(Stored data entries)
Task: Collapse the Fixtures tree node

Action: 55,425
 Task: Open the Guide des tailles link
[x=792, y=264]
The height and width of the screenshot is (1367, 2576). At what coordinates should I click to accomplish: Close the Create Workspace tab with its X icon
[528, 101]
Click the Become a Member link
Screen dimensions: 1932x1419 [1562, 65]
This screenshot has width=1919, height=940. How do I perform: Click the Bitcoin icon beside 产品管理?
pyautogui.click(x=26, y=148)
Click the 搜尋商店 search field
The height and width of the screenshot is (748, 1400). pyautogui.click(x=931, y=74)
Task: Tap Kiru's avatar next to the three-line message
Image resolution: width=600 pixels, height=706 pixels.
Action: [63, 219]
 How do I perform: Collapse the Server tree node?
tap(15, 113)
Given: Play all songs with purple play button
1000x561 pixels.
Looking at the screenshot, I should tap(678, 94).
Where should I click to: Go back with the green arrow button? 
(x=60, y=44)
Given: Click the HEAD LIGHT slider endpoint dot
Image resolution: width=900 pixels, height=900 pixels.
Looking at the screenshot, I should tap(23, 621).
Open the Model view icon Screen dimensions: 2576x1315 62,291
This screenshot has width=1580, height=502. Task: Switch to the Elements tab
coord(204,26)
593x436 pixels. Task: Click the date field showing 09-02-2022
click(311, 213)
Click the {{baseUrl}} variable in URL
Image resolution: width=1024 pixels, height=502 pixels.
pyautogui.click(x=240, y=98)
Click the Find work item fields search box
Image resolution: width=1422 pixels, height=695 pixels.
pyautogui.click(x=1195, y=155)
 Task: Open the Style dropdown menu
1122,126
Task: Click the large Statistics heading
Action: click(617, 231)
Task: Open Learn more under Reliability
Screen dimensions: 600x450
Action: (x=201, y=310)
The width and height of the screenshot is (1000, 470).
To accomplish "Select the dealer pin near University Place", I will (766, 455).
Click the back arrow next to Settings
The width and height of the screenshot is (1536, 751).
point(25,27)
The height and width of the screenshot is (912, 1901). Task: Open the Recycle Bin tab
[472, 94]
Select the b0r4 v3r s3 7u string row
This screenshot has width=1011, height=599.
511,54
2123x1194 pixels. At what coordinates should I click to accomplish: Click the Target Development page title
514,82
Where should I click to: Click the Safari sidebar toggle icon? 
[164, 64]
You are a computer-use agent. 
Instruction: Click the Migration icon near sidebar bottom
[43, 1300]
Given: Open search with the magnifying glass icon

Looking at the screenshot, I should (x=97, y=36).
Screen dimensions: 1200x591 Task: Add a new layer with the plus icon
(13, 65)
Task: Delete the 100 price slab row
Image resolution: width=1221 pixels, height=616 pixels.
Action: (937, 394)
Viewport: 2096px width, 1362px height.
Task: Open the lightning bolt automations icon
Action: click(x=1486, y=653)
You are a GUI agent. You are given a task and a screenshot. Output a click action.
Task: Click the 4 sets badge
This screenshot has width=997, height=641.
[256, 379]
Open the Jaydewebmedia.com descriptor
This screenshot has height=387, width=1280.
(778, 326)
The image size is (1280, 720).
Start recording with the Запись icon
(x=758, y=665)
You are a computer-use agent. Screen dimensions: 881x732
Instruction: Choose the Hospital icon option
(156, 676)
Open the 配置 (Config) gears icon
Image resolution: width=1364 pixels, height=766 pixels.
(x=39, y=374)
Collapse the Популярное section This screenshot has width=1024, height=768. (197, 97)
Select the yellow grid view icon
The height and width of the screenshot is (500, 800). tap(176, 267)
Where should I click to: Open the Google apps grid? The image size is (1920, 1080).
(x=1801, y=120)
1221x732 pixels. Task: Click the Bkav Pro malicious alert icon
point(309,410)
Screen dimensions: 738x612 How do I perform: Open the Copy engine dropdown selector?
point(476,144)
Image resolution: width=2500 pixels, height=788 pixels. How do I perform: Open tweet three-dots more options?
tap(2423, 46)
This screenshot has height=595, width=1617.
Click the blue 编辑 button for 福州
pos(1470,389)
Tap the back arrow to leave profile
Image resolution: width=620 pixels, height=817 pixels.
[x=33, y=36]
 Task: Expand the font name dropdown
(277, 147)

(Your objective)
Can you give the lines between the one holding "Image resolution: width=2500" and the one holding "tap(2423, 46)", inclusive, again with "tweet" changed to "post" and nothing else altered, returning only those lines?

(Problem solution)
Image resolution: width=2500 pixels, height=788 pixels. How do I perform: Open post three-dots more options?
tap(2423, 46)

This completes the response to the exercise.